## Aim of the exercise
From the first line to the last, give the material again exactly, without the images.

## Source material
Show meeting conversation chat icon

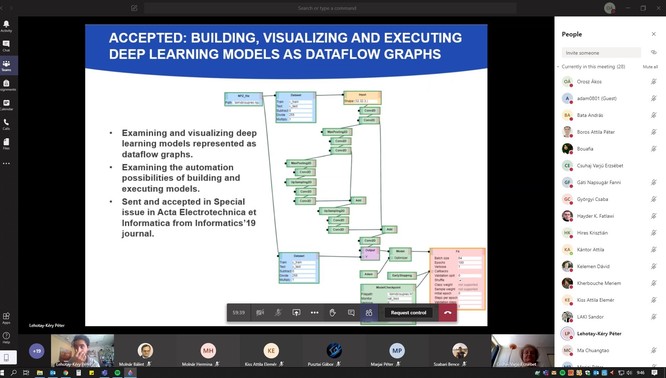pyautogui.click(x=351, y=313)
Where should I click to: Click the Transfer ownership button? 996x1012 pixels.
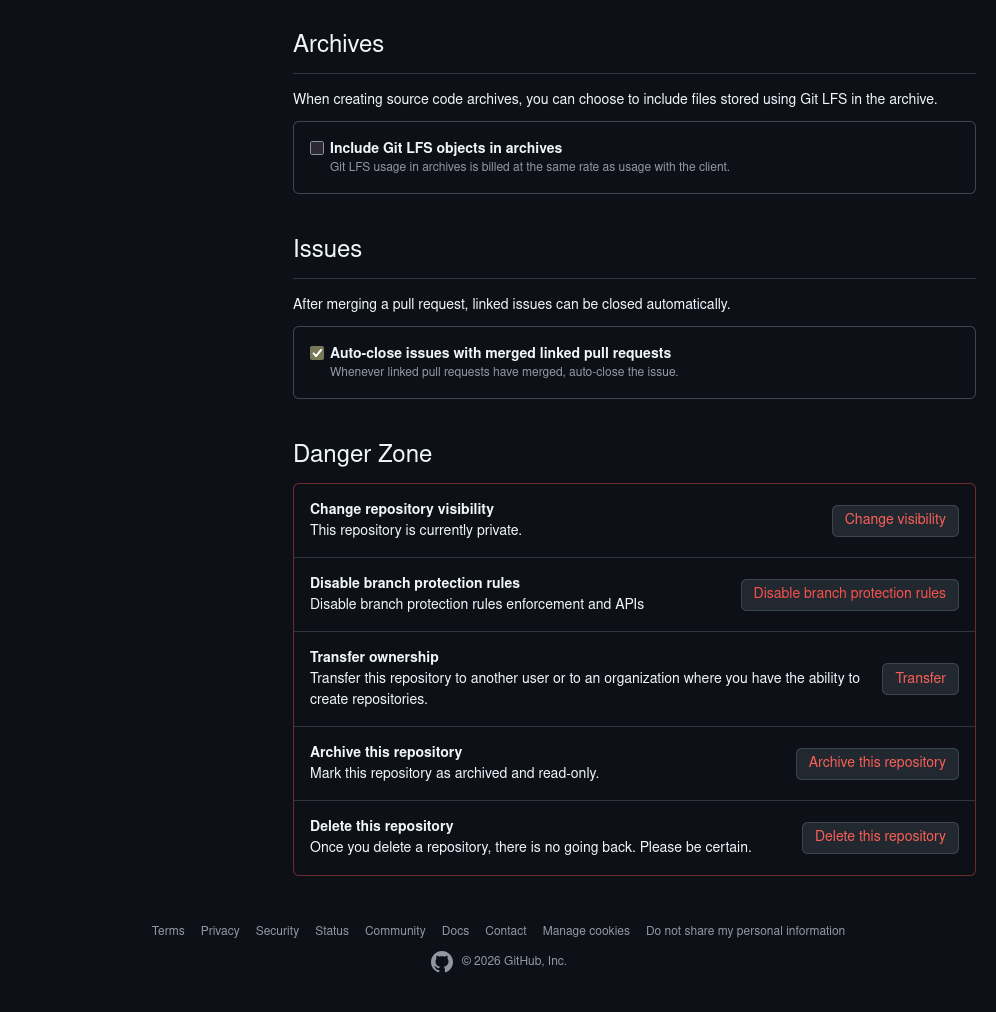coord(920,679)
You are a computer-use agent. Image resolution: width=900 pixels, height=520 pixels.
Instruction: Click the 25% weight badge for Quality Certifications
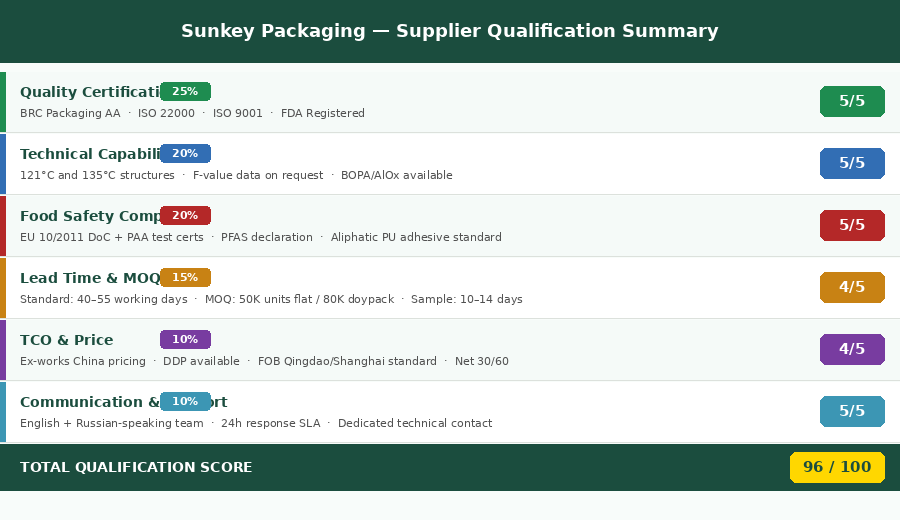tap(185, 92)
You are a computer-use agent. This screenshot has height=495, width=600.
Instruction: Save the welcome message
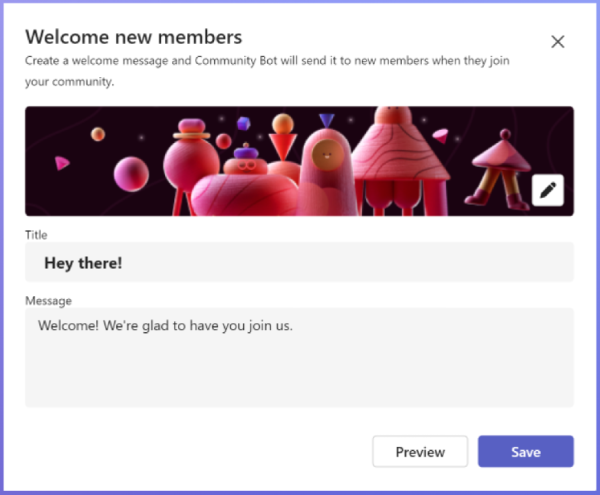[x=525, y=451]
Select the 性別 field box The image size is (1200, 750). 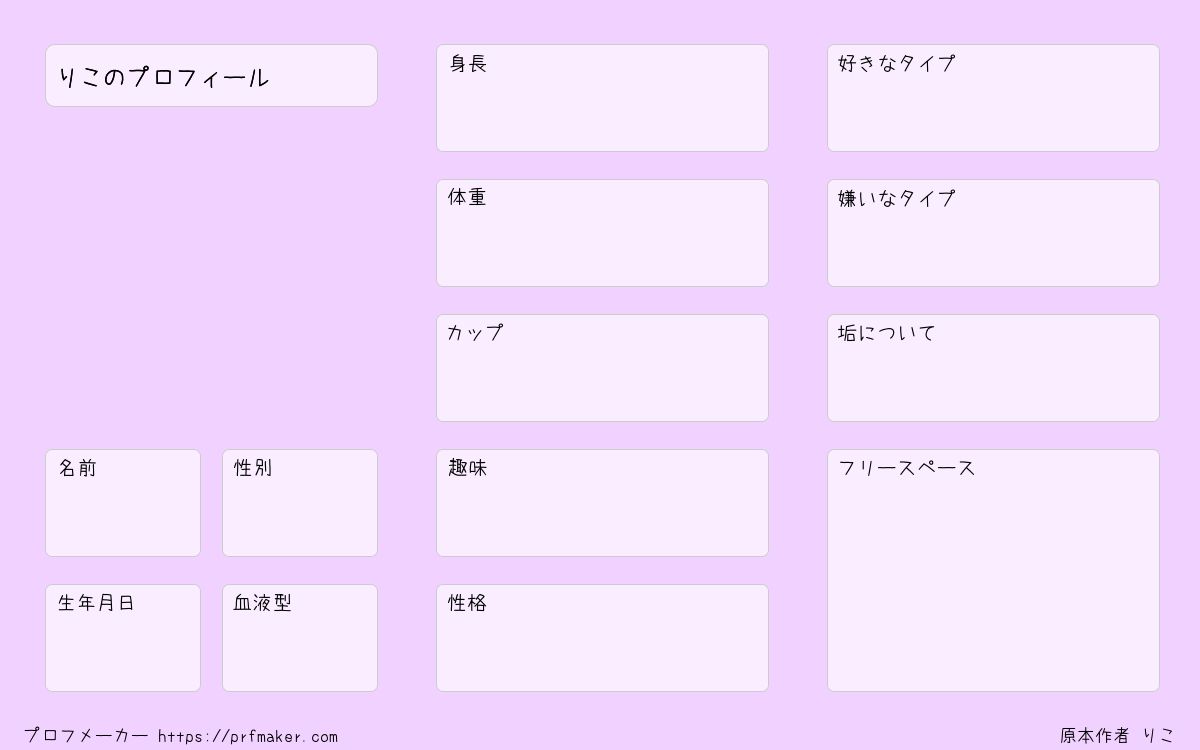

## Solution to the problem
Show meeting conversation chat icon

pyautogui.click(x=351, y=313)
Where should I click to: Click the Transfer ownership button? 996x1012 pixels.
coord(920,679)
You are a computer-use agent. Image resolution: width=900 pixels, height=520 pixels.
Instruction: Click the 25% weight badge for Quality Certifications
tap(185, 92)
You are a computer-use agent. This screenshot has height=495, width=600.
Instruction: Save the welcome message
[x=525, y=451]
Select the 性別 field box The image size is (1200, 750). 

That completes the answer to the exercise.